A flavour of the Veneto
Alison Minns, one of the members to secure a coveted place on the Society's tour of the Veneto in June, reports on an enriching experience.
Visit the Veneto on a Regency Society study tour and lose five pounds in six days – David Robson, our guide, claimed to do just this. The stress of herding and educating 27 “youngsters, middlers and matures” as he categorised us, perhaps?
I’d heard such glowing reports of David’s Berlin tour I was determined not to miss this one. He was assisted by John McKean (both are professors of architecture) and had planned the trip impeccably, navigating the way through a complex collection of scattered venues with idiosyncratic opening times.

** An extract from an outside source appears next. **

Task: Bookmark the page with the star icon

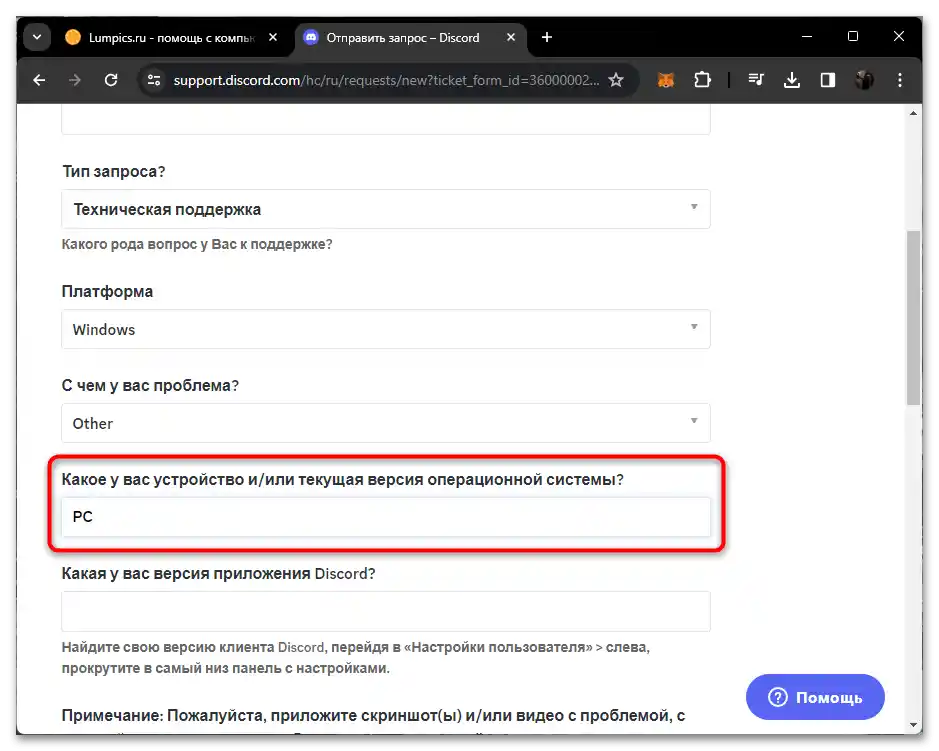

Our prime aim was to uncover the genius of two Italian architects: Andrea Palladio (1508-1580) – actually described as “second rate in his day” by David – and Carlo Scarpa (1906-1978), by visiting villas, mooching in museums and perambulating through palazzos and piazzas, with the odd historic theatre, basilica and cemetery thrown in. With comfy coaches at our disposal, my congenial travelling companions and I discovered the delights of Vicenza (our base), Verona, Venice, Mantua and Padua.

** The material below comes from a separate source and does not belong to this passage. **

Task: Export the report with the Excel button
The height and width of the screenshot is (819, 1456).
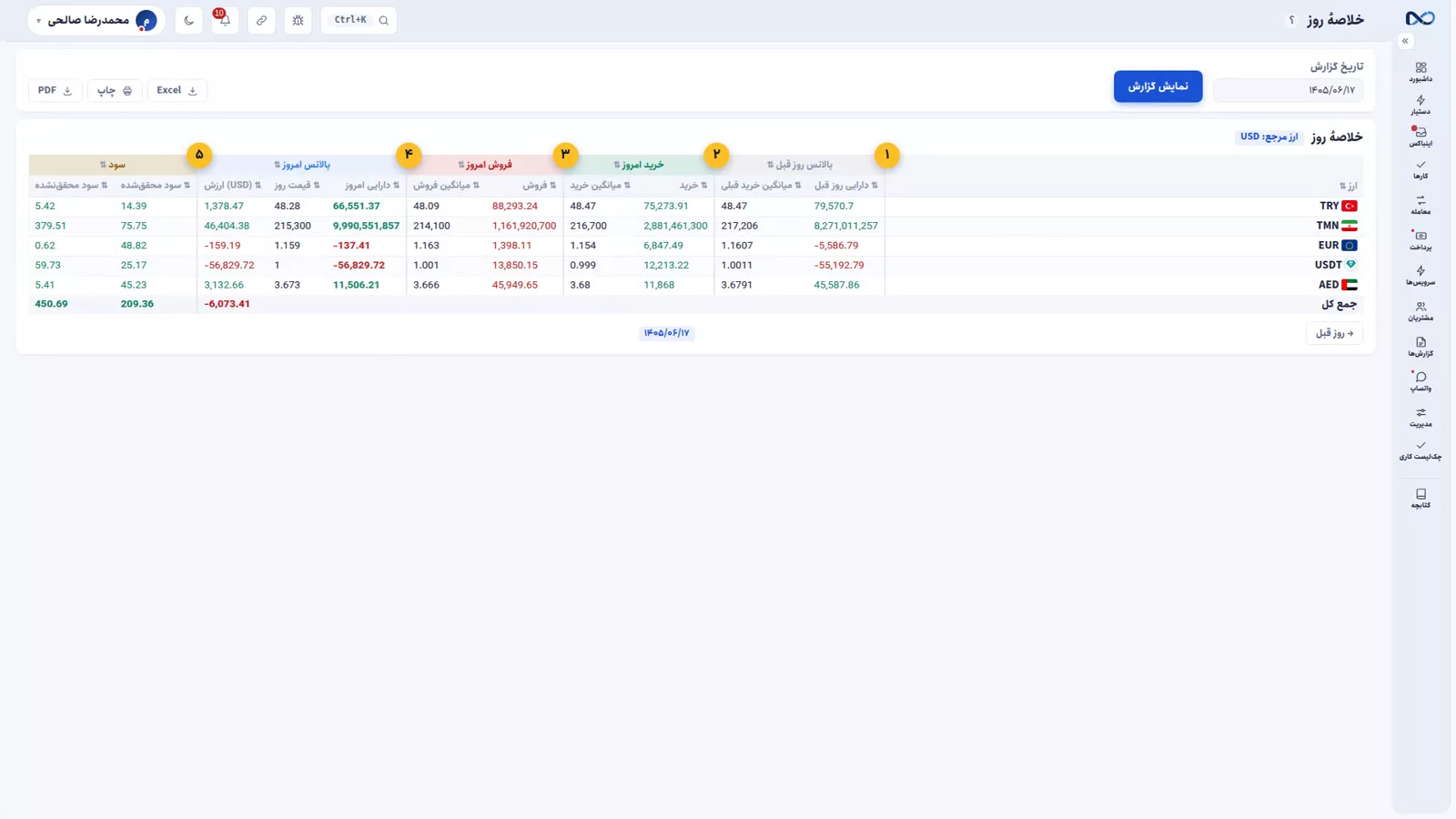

Before David’s pre-Veneto London trip and a delve into the recommended reading, I knew nothing about the two architects but at the end of the tour I was able to distinguish a voussoir from a thermal window and realise I have a voussoir above my (Hove) villa front door. The display at Villa Poiana, featuring villa plans and block models explaining Palladian proportions, also helped demystify.
I still find it a challenge to name all the villas, which apparently assume the titles of their current owners – and there are two Villa Pisanis. Relatively modest, with perfectly proportioned rooms housing stunning art, Villa Pisani (Bagnolo) felt stately yet homely. We bought bottles of estate wine here, rebranded Pissani by a group wag.
Villa Capra Scarpa's Brion Family Cemetery
The group, Villa Pisani, Bagnolo The Teatro, Vicenza
Villa Capra stands out both literally and metaphorically, commanding a prime position overlooking Vicenza. The setting for Losey’s Don Giovanni (sequences of which David had thoughtfully shown us), it boasts a Pantheon-like dome with in-your-face decoration. Another highlight was Vicenza’s Teatro Olimpico. Seated on the original wooden seats we admired the dramatic 3D stage sets.
David’s forte was Palladio. John’s was Scarpa. Our first Scarpa experience was Verona’s Castelvecchio Museum. My companions liked it – the odd angles, the staged displays. But it left me unimpressed: lumpy, muddled, concrety. In Venice we had an illicit picnic in Scarpa’s Querini Stampalia garden. Again, I found the lines, angles and colours uninspiring. It wasn’t until we visited Scarpa’s Brion Family Cemetery that I began to appreciate the composition and construction of the complex and get my eye in for those trademark details.
We didn’t neglect other aspects of Italian art, marvelling at the muted colours of Mantegna’s Mantua frescoes and the vibrant colours of Giotto’s Padua frescoes. In Palladio’s San Giorgio Maggiore we came upon Kapoor’s intriguing installation Holy Ghost and had free time to explore Venice: the Biennale, the Peggy Guggenheim Collection, the Grand Canal…or have a long, lazy lunch. Our visit to Verona’s Giardino Guisti coincided with the play of early evening light and shadow. Lofty cypresses, a squat box hedge maze, pots of lemon trees and fountains made for a perfectly peaceful setting.
We packed in such a variety of sites and experiences. Visits to villas were interspersed with samplings of prosecco, aperol (a lurid orange Campari) and grappa. And Regency Society chair Mary McKean, with her fluent Italian, seamlessly organised excursions to excellent restaurants for those who had not over-indulged in ice cream.
Food for the belly and food for the brain. Both diets were rich and sustaining. I just don’t see how David lost that weight.